Your answer is every line of the material below in which the string "each" occurs.

=== Begin Enclosure ===

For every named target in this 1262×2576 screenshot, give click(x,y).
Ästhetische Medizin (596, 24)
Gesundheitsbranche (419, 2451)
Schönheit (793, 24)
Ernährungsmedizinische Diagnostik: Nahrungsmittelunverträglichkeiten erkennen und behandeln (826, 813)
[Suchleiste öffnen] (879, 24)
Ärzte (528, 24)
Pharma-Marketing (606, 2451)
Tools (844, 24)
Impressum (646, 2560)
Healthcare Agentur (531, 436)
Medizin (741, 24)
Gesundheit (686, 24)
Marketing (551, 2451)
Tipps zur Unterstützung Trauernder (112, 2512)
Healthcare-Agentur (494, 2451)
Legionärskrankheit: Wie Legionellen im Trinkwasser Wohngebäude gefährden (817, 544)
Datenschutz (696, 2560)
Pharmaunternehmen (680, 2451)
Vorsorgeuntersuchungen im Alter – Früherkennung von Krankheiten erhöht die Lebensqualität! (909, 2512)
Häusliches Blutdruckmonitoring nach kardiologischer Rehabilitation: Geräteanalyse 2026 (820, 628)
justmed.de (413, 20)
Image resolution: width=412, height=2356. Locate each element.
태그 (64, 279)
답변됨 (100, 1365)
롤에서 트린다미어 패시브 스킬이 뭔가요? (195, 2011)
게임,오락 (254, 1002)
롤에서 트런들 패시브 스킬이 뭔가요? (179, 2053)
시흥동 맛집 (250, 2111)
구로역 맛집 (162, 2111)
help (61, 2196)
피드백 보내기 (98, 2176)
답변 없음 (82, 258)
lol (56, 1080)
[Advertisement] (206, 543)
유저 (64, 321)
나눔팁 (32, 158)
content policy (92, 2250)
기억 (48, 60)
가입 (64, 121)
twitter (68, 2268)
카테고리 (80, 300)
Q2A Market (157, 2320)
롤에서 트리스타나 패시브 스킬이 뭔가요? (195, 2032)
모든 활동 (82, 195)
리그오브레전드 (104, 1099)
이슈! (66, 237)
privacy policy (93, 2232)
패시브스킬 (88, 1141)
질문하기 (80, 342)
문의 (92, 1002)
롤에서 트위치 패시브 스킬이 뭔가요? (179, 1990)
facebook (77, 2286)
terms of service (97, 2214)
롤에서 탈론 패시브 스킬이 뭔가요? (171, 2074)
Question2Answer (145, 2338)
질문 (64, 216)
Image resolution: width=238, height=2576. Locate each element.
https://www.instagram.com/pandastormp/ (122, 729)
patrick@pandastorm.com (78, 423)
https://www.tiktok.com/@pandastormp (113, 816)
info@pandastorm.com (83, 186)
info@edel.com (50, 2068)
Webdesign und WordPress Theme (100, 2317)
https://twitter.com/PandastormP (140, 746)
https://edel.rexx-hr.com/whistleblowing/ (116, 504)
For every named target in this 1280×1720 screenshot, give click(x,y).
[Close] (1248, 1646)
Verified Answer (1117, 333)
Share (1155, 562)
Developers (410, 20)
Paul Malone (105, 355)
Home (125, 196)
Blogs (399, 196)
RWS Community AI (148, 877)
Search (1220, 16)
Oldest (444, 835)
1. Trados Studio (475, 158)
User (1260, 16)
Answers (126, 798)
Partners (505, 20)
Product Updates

=== End Enclosure ===

**TASK RESPONSE:**
Image resolution: width=412, height=2356. Locate each element.
Image resolution: width=238, height=2576. Locate each element.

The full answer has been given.